### Task prompt
Below are several records. Retype exactly those lines running from the one with "The width and height of the screenshot is (868, 1378)." through the one with "Image resolution: width=600", end lines included, and no others.

### Supplied material
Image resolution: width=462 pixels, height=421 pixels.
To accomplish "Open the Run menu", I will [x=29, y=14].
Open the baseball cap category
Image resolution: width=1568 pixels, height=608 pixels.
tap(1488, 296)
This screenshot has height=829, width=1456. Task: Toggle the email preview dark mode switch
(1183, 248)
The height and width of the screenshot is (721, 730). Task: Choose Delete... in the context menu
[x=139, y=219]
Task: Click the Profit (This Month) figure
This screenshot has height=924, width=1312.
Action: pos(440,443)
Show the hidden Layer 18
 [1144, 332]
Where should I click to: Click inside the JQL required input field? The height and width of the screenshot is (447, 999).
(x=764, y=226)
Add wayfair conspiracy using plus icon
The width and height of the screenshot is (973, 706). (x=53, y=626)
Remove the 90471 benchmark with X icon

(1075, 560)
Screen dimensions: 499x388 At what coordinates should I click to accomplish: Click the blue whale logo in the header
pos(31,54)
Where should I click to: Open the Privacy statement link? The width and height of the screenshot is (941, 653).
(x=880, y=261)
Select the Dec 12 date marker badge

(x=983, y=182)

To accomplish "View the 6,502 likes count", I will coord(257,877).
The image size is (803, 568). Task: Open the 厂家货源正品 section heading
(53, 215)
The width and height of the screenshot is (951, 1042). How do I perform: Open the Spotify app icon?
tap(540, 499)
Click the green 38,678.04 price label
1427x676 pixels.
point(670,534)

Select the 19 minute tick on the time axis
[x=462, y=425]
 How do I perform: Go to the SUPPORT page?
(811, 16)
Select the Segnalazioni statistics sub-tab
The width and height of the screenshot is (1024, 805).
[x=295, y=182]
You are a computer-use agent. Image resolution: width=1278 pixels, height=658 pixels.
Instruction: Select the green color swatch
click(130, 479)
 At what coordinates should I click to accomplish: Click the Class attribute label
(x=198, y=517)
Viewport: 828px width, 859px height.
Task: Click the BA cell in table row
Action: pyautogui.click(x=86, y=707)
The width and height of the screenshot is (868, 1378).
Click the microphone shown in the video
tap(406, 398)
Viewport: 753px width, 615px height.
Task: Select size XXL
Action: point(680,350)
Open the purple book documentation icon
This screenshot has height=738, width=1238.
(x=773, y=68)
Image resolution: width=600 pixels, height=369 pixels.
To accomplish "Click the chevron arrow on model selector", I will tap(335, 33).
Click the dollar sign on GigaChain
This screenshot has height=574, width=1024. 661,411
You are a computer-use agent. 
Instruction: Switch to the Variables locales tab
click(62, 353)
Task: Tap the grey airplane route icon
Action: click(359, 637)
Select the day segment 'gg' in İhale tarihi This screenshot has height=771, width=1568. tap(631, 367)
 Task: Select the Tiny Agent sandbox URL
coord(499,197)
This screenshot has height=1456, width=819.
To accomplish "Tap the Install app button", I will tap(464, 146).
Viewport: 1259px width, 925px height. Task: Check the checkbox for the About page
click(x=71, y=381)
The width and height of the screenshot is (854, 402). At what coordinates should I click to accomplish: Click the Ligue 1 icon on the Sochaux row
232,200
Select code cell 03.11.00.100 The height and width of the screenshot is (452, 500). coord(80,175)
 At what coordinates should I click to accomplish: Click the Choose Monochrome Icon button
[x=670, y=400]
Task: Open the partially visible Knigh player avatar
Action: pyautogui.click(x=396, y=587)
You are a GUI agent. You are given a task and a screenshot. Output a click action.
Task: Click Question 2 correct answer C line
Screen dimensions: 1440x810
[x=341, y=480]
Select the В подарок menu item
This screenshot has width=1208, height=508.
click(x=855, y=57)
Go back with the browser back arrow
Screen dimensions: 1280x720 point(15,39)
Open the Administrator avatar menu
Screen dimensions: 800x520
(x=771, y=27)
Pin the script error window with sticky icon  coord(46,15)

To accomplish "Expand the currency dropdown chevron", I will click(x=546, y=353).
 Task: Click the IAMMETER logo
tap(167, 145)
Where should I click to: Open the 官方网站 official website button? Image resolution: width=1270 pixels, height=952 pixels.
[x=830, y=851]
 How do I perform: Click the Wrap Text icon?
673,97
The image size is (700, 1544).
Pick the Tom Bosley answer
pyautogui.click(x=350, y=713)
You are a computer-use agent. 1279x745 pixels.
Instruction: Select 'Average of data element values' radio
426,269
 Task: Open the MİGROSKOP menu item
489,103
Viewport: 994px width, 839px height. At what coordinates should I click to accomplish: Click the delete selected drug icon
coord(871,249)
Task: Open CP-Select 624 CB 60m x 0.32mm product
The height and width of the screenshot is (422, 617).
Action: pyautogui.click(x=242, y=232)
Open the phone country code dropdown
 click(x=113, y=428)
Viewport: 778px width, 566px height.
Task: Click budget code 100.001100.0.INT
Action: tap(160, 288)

### Output for this exercise
The width and height of the screenshot is (868, 1378).
Click the microphone shown in the video
tap(406, 398)
Viewport: 753px width, 615px height.
Task: Select size XXL
Action: point(680,350)
Open the purple book documentation icon
This screenshot has height=738, width=1238.
(x=773, y=68)
Image resolution: width=600 pixels, height=369 pixels.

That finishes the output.